Data provided →
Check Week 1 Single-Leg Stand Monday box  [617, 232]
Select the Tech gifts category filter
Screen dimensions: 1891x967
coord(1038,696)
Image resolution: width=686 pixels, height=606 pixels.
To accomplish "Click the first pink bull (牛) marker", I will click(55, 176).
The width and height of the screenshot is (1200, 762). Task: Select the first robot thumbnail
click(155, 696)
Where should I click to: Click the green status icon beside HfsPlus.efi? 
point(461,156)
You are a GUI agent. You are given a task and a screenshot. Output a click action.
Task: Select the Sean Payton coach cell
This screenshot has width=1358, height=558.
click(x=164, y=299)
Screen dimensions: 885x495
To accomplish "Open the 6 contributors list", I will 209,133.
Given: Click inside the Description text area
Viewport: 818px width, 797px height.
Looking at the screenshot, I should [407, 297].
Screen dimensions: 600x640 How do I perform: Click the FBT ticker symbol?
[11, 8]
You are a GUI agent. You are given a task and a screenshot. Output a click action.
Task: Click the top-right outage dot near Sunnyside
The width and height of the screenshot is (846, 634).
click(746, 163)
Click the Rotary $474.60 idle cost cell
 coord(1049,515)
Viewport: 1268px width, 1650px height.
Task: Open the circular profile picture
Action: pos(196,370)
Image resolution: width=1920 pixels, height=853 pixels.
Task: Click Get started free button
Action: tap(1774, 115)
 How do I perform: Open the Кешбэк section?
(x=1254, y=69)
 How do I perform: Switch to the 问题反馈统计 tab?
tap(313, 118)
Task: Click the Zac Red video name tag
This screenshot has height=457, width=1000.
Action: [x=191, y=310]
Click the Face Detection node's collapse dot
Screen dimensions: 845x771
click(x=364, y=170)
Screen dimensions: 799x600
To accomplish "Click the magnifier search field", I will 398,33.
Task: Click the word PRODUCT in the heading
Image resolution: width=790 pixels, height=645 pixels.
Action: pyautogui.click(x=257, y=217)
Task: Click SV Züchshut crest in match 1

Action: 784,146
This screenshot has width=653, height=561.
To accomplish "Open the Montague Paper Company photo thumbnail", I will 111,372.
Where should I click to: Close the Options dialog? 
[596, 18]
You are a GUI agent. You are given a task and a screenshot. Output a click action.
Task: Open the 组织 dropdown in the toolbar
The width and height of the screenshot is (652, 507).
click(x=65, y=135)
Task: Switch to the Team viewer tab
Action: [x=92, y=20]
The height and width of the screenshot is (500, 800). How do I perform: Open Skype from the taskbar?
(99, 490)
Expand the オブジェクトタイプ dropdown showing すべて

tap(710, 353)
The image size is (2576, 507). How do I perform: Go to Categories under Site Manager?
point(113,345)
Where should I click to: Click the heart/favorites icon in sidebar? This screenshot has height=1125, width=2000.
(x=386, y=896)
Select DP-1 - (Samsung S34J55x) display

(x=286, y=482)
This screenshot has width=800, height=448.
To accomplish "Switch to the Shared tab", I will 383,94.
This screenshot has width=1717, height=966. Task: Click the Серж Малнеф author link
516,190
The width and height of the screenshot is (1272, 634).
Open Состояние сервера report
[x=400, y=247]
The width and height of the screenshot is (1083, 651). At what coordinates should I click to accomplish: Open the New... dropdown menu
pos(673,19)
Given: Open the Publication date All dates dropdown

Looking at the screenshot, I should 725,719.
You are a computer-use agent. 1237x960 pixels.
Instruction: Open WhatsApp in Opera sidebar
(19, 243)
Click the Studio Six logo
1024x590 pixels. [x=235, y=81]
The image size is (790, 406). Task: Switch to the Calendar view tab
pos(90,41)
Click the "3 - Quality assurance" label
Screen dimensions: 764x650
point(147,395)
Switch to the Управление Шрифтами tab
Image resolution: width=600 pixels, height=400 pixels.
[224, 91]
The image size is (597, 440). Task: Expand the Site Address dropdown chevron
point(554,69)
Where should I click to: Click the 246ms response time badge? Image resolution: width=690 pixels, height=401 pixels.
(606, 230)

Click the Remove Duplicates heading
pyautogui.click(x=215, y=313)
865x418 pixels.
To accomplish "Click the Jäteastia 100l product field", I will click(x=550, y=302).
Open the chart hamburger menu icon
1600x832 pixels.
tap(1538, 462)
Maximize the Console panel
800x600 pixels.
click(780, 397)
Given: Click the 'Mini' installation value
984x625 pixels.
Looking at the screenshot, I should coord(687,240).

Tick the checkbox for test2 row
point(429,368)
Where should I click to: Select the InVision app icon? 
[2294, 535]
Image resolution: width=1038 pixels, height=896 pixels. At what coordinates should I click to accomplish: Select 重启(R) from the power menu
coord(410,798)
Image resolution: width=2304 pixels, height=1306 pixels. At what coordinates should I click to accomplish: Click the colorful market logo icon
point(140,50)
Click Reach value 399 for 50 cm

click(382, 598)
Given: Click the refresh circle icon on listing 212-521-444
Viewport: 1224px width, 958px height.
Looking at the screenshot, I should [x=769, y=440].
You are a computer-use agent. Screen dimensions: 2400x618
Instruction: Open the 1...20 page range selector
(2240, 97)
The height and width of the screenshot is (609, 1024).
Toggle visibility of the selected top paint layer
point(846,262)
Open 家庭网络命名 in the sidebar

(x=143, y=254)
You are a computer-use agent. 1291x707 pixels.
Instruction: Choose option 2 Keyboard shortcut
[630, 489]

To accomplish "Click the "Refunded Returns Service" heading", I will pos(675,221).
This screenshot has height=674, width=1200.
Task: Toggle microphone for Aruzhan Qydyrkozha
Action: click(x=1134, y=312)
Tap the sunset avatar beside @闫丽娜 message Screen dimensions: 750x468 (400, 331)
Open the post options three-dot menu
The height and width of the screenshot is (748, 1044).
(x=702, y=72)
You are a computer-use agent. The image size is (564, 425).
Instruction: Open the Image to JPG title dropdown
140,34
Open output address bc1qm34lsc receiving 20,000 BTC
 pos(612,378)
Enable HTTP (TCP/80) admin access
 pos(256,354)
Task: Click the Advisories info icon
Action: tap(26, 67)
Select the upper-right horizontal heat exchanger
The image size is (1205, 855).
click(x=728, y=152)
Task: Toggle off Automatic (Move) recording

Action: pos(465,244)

What you are asked to do →
The entries must all be transcribed exactly.

Answer to the problem →
Check Week 1 Single-Leg Stand Monday box  [617, 232]
Select the Tech gifts category filter
Screen dimensions: 1891x967
coord(1038,696)
Image resolution: width=686 pixels, height=606 pixels.
To accomplish "Click the first pink bull (牛) marker", I will click(55, 176).
The width and height of the screenshot is (1200, 762). Task: Select the first robot thumbnail
click(155, 696)
Where should I click to: Click the green status icon beside HfsPlus.efi? 
point(461,156)
You are a GUI agent. You are given a task and a screenshot. Output a click action.
Task: Select the Sean Payton coach cell
This screenshot has width=1358, height=558.
click(x=164, y=299)
Screen dimensions: 885x495
To accomplish "Open the 6 contributors list", I will 209,133.
Given: Click inside the Description text area
Viewport: 818px width, 797px height.
Looking at the screenshot, I should [407, 297].
Screen dimensions: 600x640 How do I perform: Click the FBT ticker symbol?
[11, 8]
You are a GUI agent. You are given a task and a screenshot. Output a click action.
Task: Click the top-right outage dot near Sunnyside
The width and height of the screenshot is (846, 634).
click(746, 163)
Click the Rotary $474.60 idle cost cell
 coord(1049,515)
Viewport: 1268px width, 1650px height.
Task: Open the circular profile picture
Action: pos(196,370)
Image resolution: width=1920 pixels, height=853 pixels.
Task: Click Get started free button
Action: tap(1774, 115)
 How do I perform: Open the Кешбэк section?
(x=1254, y=69)
 How do I perform: Switch to the 问题反馈统计 tab?
tap(313, 118)
Task: Click the Zac Red video name tag
This screenshot has height=457, width=1000.
Action: [x=191, y=310]
Click the Face Detection node's collapse dot
Screen dimensions: 845x771
click(x=364, y=170)
Screen dimensions: 799x600
To accomplish "Click the magnifier search field", I will 398,33.
Task: Click the word PRODUCT in the heading
Image resolution: width=790 pixels, height=645 pixels.
Action: pyautogui.click(x=257, y=217)
Task: Click SV Züchshut crest in match 1

Action: 784,146
This screenshot has width=653, height=561.
To accomplish "Open the Montague Paper Company photo thumbnail", I will 111,372.
Where should I click to: Close the Options dialog? 
[596, 18]
You are a GUI agent. You are given a task and a screenshot. Output a click action.
Task: Open the 组织 dropdown in the toolbar
The width and height of the screenshot is (652, 507).
click(x=65, y=135)
Task: Switch to the Team viewer tab
Action: [x=92, y=20]
The height and width of the screenshot is (500, 800). How do I perform: Open Skype from the taskbar?
(99, 490)
Expand the オブジェクトタイプ dropdown showing すべて

tap(710, 353)
The image size is (2576, 507). How do I perform: Go to Categories under Site Manager?
point(113,345)
Where should I click to: Click the heart/favorites icon in sidebar? This screenshot has height=1125, width=2000.
(x=386, y=896)
Select DP-1 - (Samsung S34J55x) display

(x=286, y=482)
This screenshot has width=800, height=448.
To accomplish "Switch to the Shared tab", I will 383,94.
This screenshot has width=1717, height=966. Task: Click the Серж Малнеф author link
516,190
The width and height of the screenshot is (1272, 634).
Open Состояние сервера report
[x=400, y=247]
The width and height of the screenshot is (1083, 651). At what coordinates should I click to accomplish: Open the New... dropdown menu
pos(673,19)
Given: Open the Publication date All dates dropdown

Looking at the screenshot, I should 725,719.
You are a computer-use agent. 1237x960 pixels.
Instruction: Open WhatsApp in Opera sidebar
(19, 243)
Click the Studio Six logo
1024x590 pixels. [x=235, y=81]
The image size is (790, 406). Task: Switch to the Calendar view tab
pos(90,41)
Click the "3 - Quality assurance" label
Screen dimensions: 764x650
point(147,395)
Switch to the Управление Шрифтами tab
Image resolution: width=600 pixels, height=400 pixels.
[224, 91]
The image size is (597, 440). Task: Expand the Site Address dropdown chevron
point(554,69)
Where should I click to: Click the 246ms response time badge? Image resolution: width=690 pixels, height=401 pixels.
(606, 230)

Click the Remove Duplicates heading
pyautogui.click(x=215, y=313)
865x418 pixels.
To accomplish "Click the Jäteastia 100l product field", I will click(x=550, y=302).
Open the chart hamburger menu icon
1600x832 pixels.
tap(1538, 462)
Maximize the Console panel
800x600 pixels.
click(780, 397)
Given: Click the 'Mini' installation value
984x625 pixels.
Looking at the screenshot, I should coord(687,240).

Tick the checkbox for test2 row
point(429,368)
Where should I click to: Select the InVision app icon? 
[2294, 535]
Image resolution: width=1038 pixels, height=896 pixels. At what coordinates should I click to accomplish: Select 重启(R) from the power menu
coord(410,798)
Image resolution: width=2304 pixels, height=1306 pixels. At what coordinates should I click to accomplish: Click the colorful market logo icon
point(140,50)
Click Reach value 399 for 50 cm

click(382, 598)
Given: Click the refresh circle icon on listing 212-521-444
Viewport: 1224px width, 958px height.
Looking at the screenshot, I should [x=769, y=440].
You are a computer-use agent. Screen dimensions: 2400x618
Instruction: Open the 1...20 page range selector
(2240, 97)
The height and width of the screenshot is (609, 1024).
Toggle visibility of the selected top paint layer
point(846,262)
Open 家庭网络命名 in the sidebar

(x=143, y=254)
You are a computer-use agent. 1291x707 pixels.
Instruction: Choose option 2 Keyboard shortcut
[630, 489]

To accomplish "Click the "Refunded Returns Service" heading", I will pos(675,221).
This screenshot has height=674, width=1200.
Task: Toggle microphone for Aruzhan Qydyrkozha
Action: click(x=1134, y=312)
Tap the sunset avatar beside @闫丽娜 message Screen dimensions: 750x468 (400, 331)
Open the post options three-dot menu
The height and width of the screenshot is (748, 1044).
(x=702, y=72)
You are a computer-use agent. The image size is (564, 425).
Instruction: Open the Image to JPG title dropdown
140,34
Open output address bc1qm34lsc receiving 20,000 BTC
 pos(612,378)
Enable HTTP (TCP/80) admin access
 pos(256,354)
Task: Click the Advisories info icon
Action: tap(26, 67)
Select the upper-right horizontal heat exchanger
The image size is (1205, 855).
click(x=728, y=152)
Task: Toggle off Automatic (Move) recording

Action: pos(465,244)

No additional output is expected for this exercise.